The enhancement in the antioxidant status of both animal species fed with diets supplemented with SFO may be due to its antioxidants (although not determined in this study) and/or due to the PUFA-rich content in the diet because the organism in order to face the oxidative stress could enhance its antioxidant defence system. Moreover, fish oil derived from fish fed with microalgae may be enriched with antioxidant compounds such as phenols, flavonoids, carotenoids (Geetha et al., 2010; Goiris et al., 2012), which inhibit the oxidative stress (Muga and Chao, 2014). Additionally, although fish oil is not rich in antioxidant per se, the food industry supplied it with natural antioxidants in order to prevent the oxidative deterioration due to its high content of unsaturated fatty acids (Rossell, 2009). Thus, the food industry incorporates natural antioxidants into oils. Among these natural antioxidants, tocopherols are more effective in preventing the fish oil from oxidation (Rossell, 2009; Yi et al., 2011). Indeed, higher SOD and CAT activities have been reported in the liver of rats fed a diet enriched with fish oil (Ruiz-Gutiérrez et al., 1999). An enhancement in the antioxidant defence system was observed also in rats (Muga and Chao, 2014), rabbits (Hsu et al., 2001) and cows (Puppel et al., 2013) when fish oil was included in their diets. It should be pointed out here that in this study, soya bean oil and fish oil were included in the diet of sheep and goats at the same time, so it is difficult to assume whether the enhancement in some antioxidant enzymes in the blood plasma is due to either the inclusion of soya bean oil or the inclusion of fish oil (Table 1). It is possible that both soya bean oil and fish oil affected the activities of enzymes simultaneously, because it is well known that vegetable oils contain also natural antioxidant compounds such as tocopherols, tocotrienols, phenolic and possible sterols, which protect them from oxidation (Dauqan et al., 2011; Castelo-Branco and Torres, 2012). Indeed, the soya bean oil has high total tocopherol content (163.3–184.7 mg of total tocopherols/100 g) (Castelo-Branco and Torres, 2012) and contains small amounts of β- and γ-tocotrienols (Castelo-Branco and Torres, 2012) as well as phenolic compounds (1.48 ± 0.05 mg CAE/100 g oil) (Singer et al., 2008), which may also contribute to its high antioxidant capacity.

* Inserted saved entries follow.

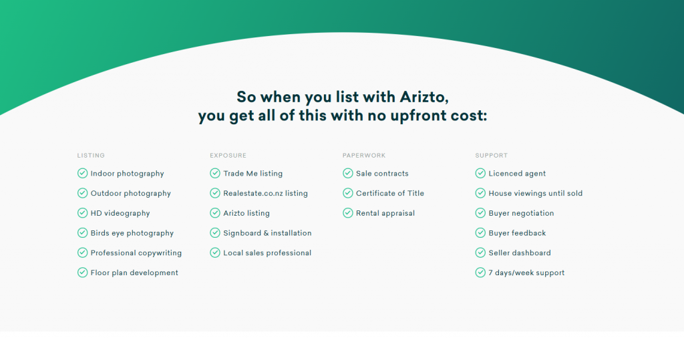Click the 7 days/week support text
Viewport: 684px width, 338px height.
(x=526, y=273)
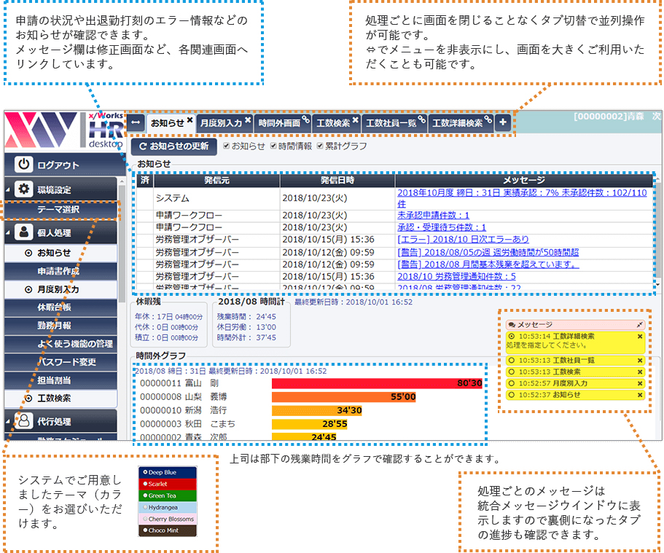Open the 工数詳細検索 tab
This screenshot has width=664, height=553.
(456, 124)
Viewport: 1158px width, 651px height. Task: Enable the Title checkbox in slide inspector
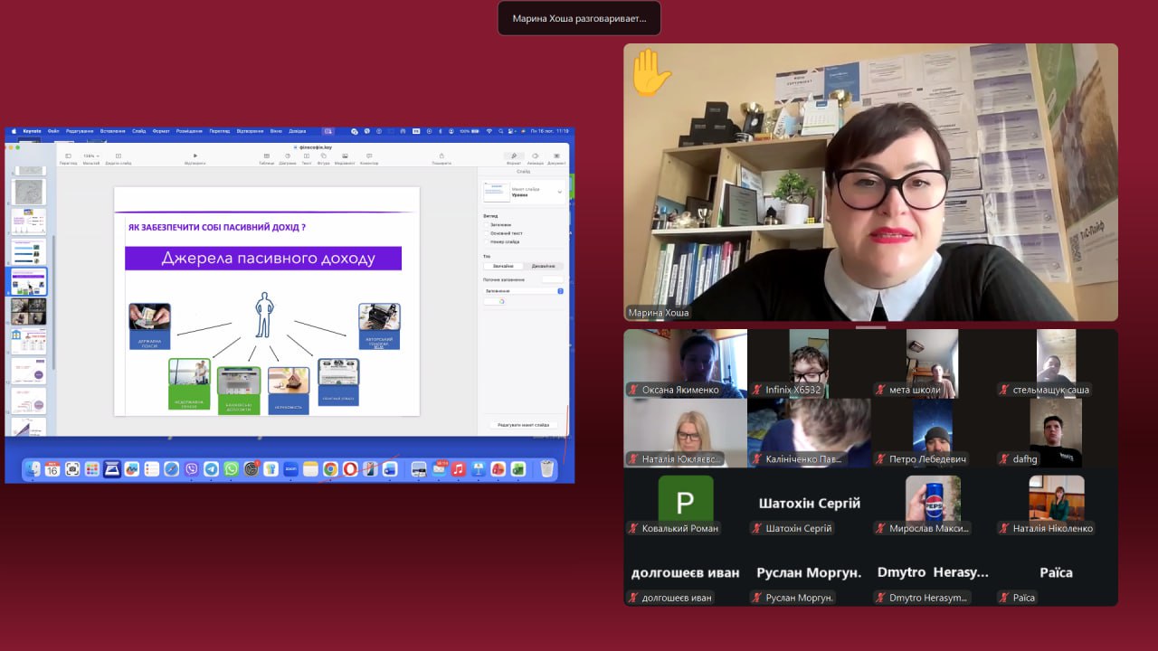click(486, 224)
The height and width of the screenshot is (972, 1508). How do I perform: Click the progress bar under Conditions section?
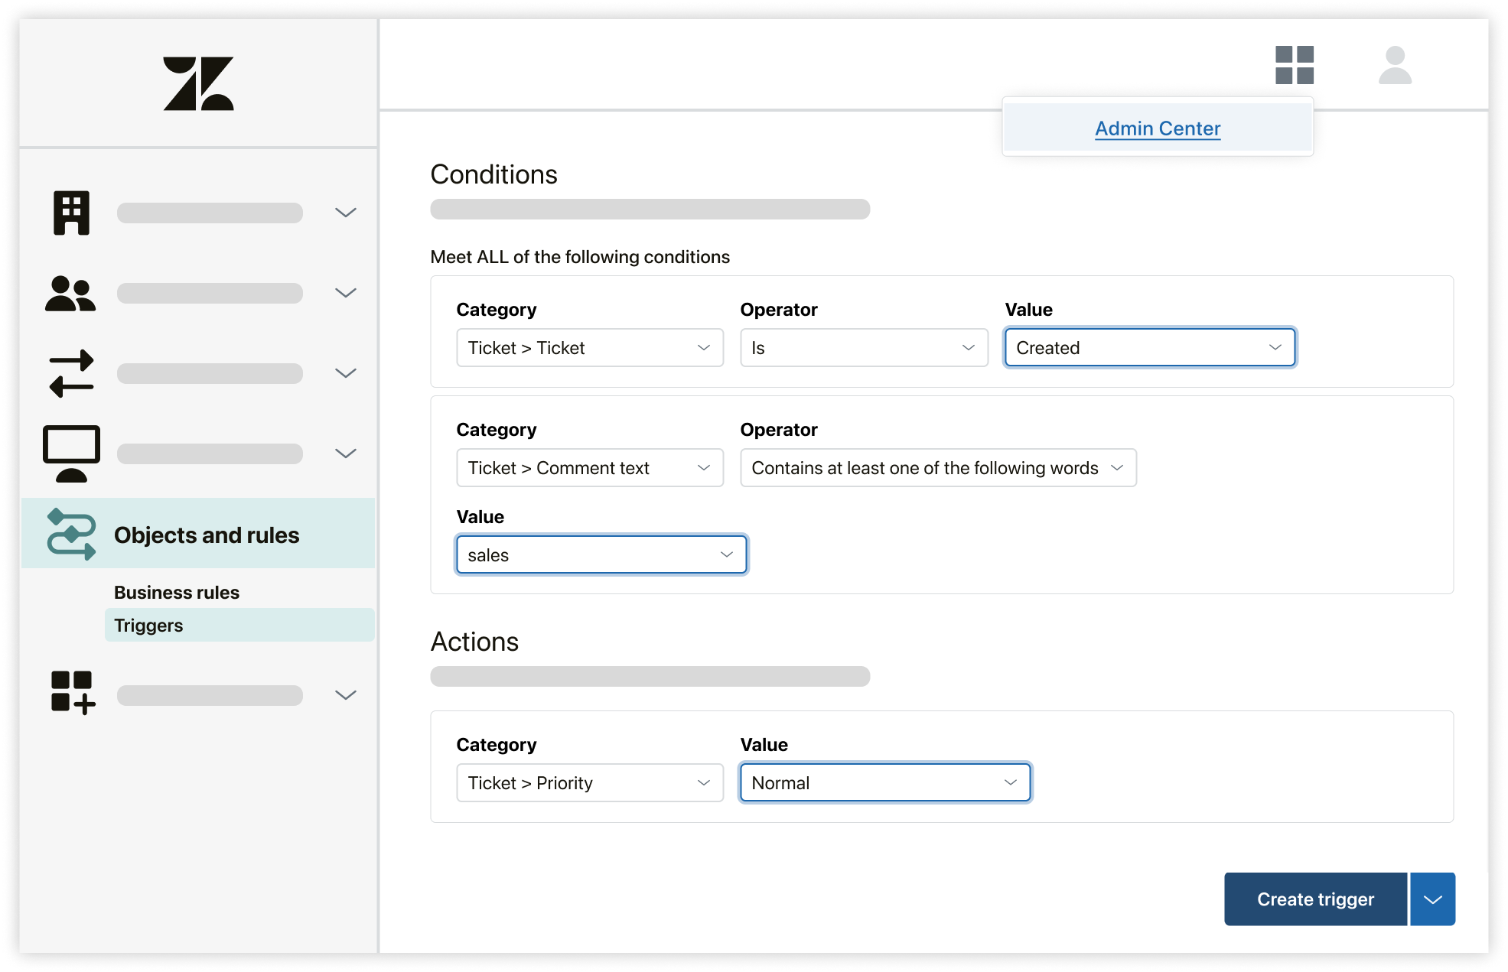click(x=650, y=209)
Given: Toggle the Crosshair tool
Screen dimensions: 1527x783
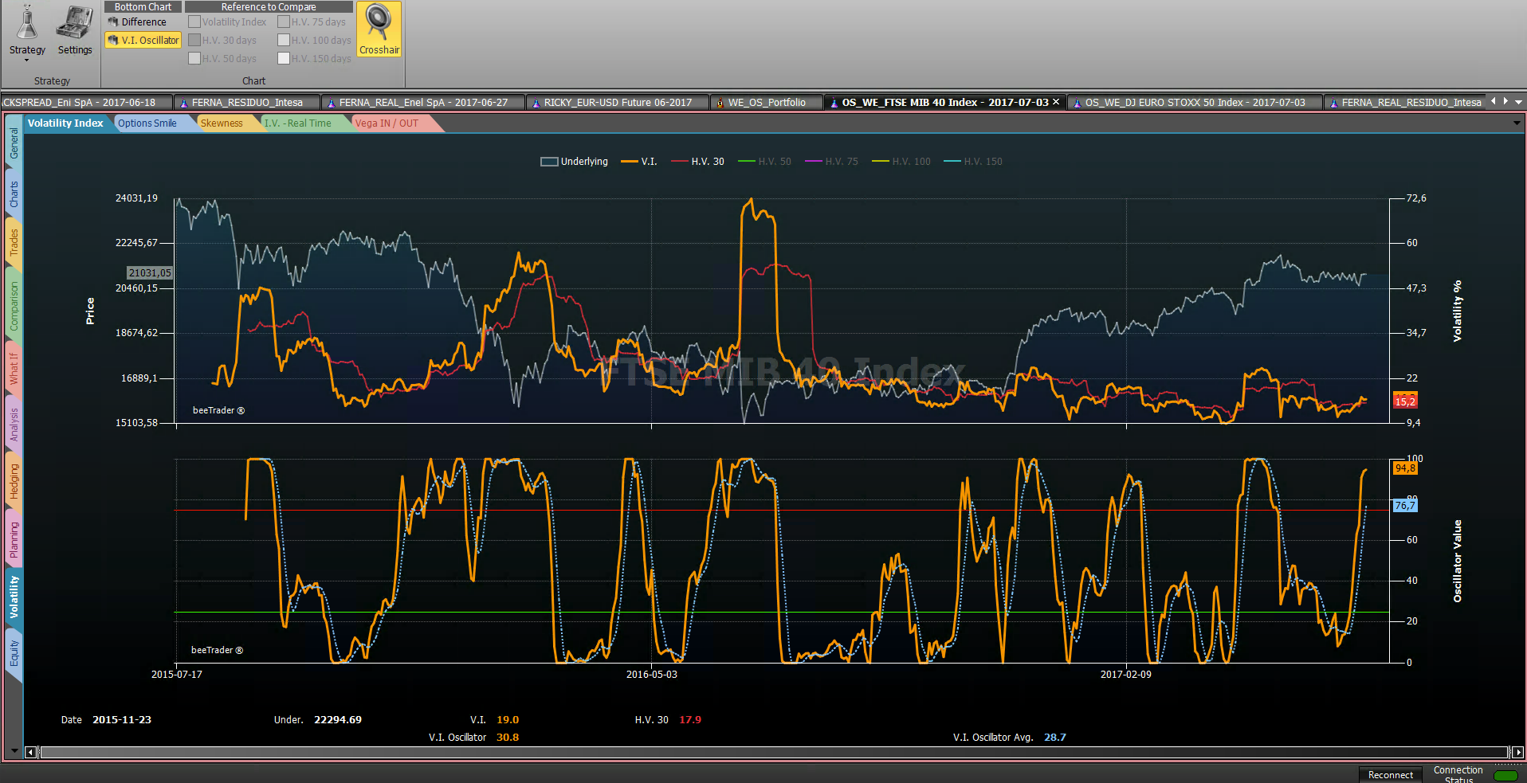Looking at the screenshot, I should tap(379, 29).
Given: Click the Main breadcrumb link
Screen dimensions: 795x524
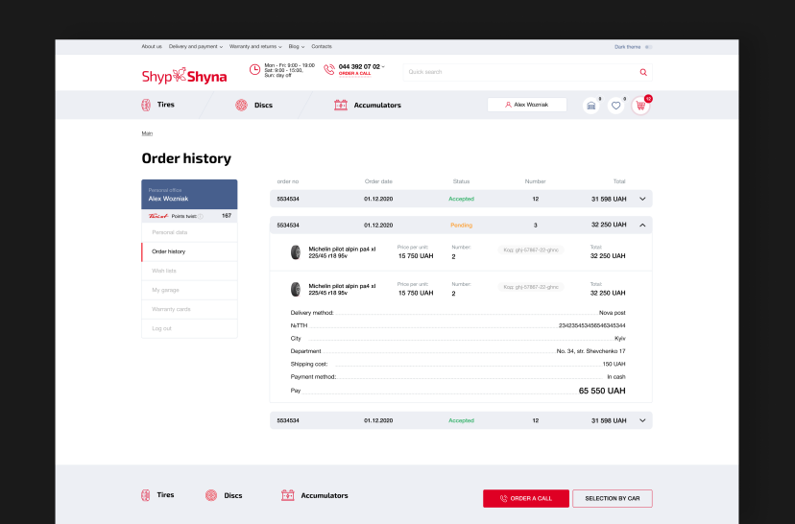Looking at the screenshot, I should [147, 133].
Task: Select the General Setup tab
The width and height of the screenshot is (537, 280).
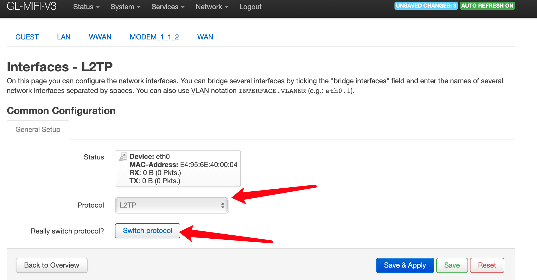Action: (x=38, y=130)
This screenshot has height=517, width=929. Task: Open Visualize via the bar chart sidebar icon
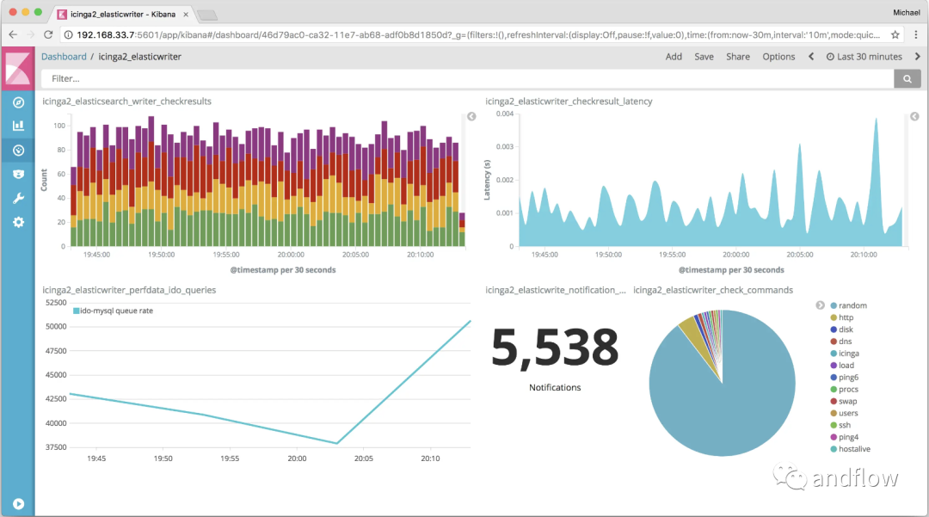tap(18, 126)
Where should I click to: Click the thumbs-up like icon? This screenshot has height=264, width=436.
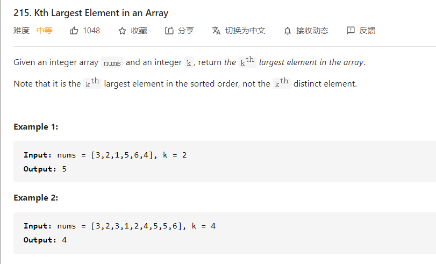coord(74,31)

However, in the blood plasma of goats fed with SFO diet, besides the enhancement in the activities of antioxidant enzymes and/or in the total antioxidant capacity, a significant increase in the malondialdehyde (MDA) content was also observed (Table 2). MDA is one of the biomarkers of damage caused in the body by reactive oxygen and nitrogen substrates (Vasconcelos et al., 2007). Thus, the increase in MDA content in the blood plasma of goats only may be due to their significantly higher average daily PUFA intake (3.62 g/kg BW0.75) compared to sheep (2.51 g/kg BW0.75), because goat produced more milk. Besides, the PUFAs that found in the plasma become preferable targets for the action of free radicals, derived from the dietary PUFAs that escape from the rumen biohydrogenation process. Indeed, an enhancement in lipid peroxidation in the heart and liver of rats fed with a diet supplemented with 160 g fish oil blend/kg diet was observed by Yuan and Kitts (2003), while the opposite was found by the same researchers with the inclusion of 80 g fish oil blend/kg diet (Yuan and Kitts, 2002). It has been suggested that the daily intake of fat supplement may influence the oxidative status of target tissues through the effects on membrane lipid composition and through the ability of reducing equivalents (i.e. reduced NADPH) for the activities of antioxidant enzymes. Rats fed with 20% soya bean oil diet showed a reduced activity of glutathione peroxide (GPx) compared to those fed with 5% soya bean oil diet (Huang and Fwu, 1992). Both GPx and CAT are involved in H2O2 degradation, which is produced by the action of SOD (Fig. 1).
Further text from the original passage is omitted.